E minha mãe tem razão. São os filhos dela capazes de enfrentar o óbvio com as críticas que constróem como seres pensadores que são. Então me afasto. Não há amizade que pague pela desistência de ser absoluto, verdadeiro e melhor.

Tuesday, November 18, 2008

Um alvorecer

Acaba de surgir alto no céu o sol, decretando minha primeira real virada de noite européia. Não, não foi regada a álcool ou festas descabidas em um dia aleatório da semana, mas embasado no chato e velho estudo e compromissos acadêmicos que por alguma razão me motivam tanto.

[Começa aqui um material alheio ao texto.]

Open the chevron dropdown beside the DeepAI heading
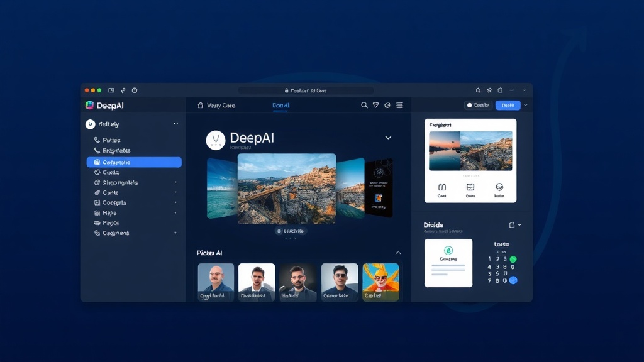 388,137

Há um quê de diversão nesta vida de doutorando. Meu trabalho basicamente é o estudo e a geração initerrupta de idéias passíveis de mudar os rumos da humanidade. E isso de forma alguma me exige um compromisso com horários (exceto pelas minhas aulas que correspondem a 5% do meu tempo de dedicação efetiva). Assim, hoje decido dormir após as 8h da manhã para um despertar pós meio-dia seguido de mais estudo e ida para a universidade. Me parece uma vida bacana esta de morar na Espanha estando plenamente adaptado ao fuso horário da Califórnia. Whatever, nonsense.

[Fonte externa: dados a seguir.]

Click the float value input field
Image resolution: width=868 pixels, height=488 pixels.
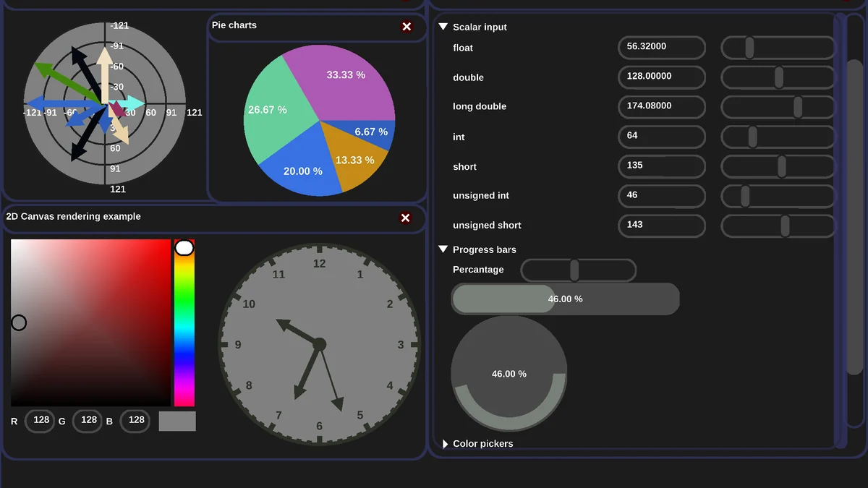tap(662, 47)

Semana que vem tô indo pra Londres em uma data singela de folga incomum nas atividades estudantis e aproveitando os vôos baratos de companhias aéreas de qualidade duvidosa. Who cares? I'm going to bloody britain, lad!

Monday, November 17, 2008

Ser diferente é tão igual

Esperam que sejamos tantos e no final das contas nos tornamos nenhum

Apenas a sombra de um reflexo

Em um espelho que a gente não vê

O único

Vemos tudo

Vemos demais

Mas nesse exagero de personalidades

Nesta necessidade de ser todas as peças de um quebra-cabeça

Perdemos o muito que nos foi dado

Esquecemos o que mais merecia ser lembrado

Nos tornamos os vencedores de uma disputa inexistente

Enfim, nos divorciamos da nossa essência

Saturday, November 15, 2008

Da série Poemas Fajutos

how can happiness be so sad?
how can yesterday be so far away?
how can tomorrow be so impossible?

but sadness can also be happy
and yesterday may be in our hearts
and the impossible can become the truth

Four seasons
and spring is the one i like the most
because it reminds me of rebirth
that nothing is lost, it may just be hidden somewhere

so search
with your heart
be irrational for it may make you human
be human for it may make you love
and love
with all your strength
with all you got
cause in the end
all you got
anyway
is love

Saturday, November 8, 2008

Um novo estado de espírito - uma retrospectiva da quinta semana

Esta é uma micro-história que começa pelo fim, porque assim me parece mais interessante.

SEXTA-FEIRA

Festa de lançamento da Record Espanha aqui na Casa do Brasil. TV de pobre é foda: cartazes colados na parede, caipirinha, guaraná, vinho barato e João Kléber (sim, ele estava aqui). Tomei uma caipirinha e me atraquei no guaraná, o que despertou surpresa em olhos alheios. Não estava em um estado de espírito de me embriagar o mínimo que fosse e apenas cuidei de me empanturrar com os quitutes de padaria oferecidos na mesa (me pareceu justo).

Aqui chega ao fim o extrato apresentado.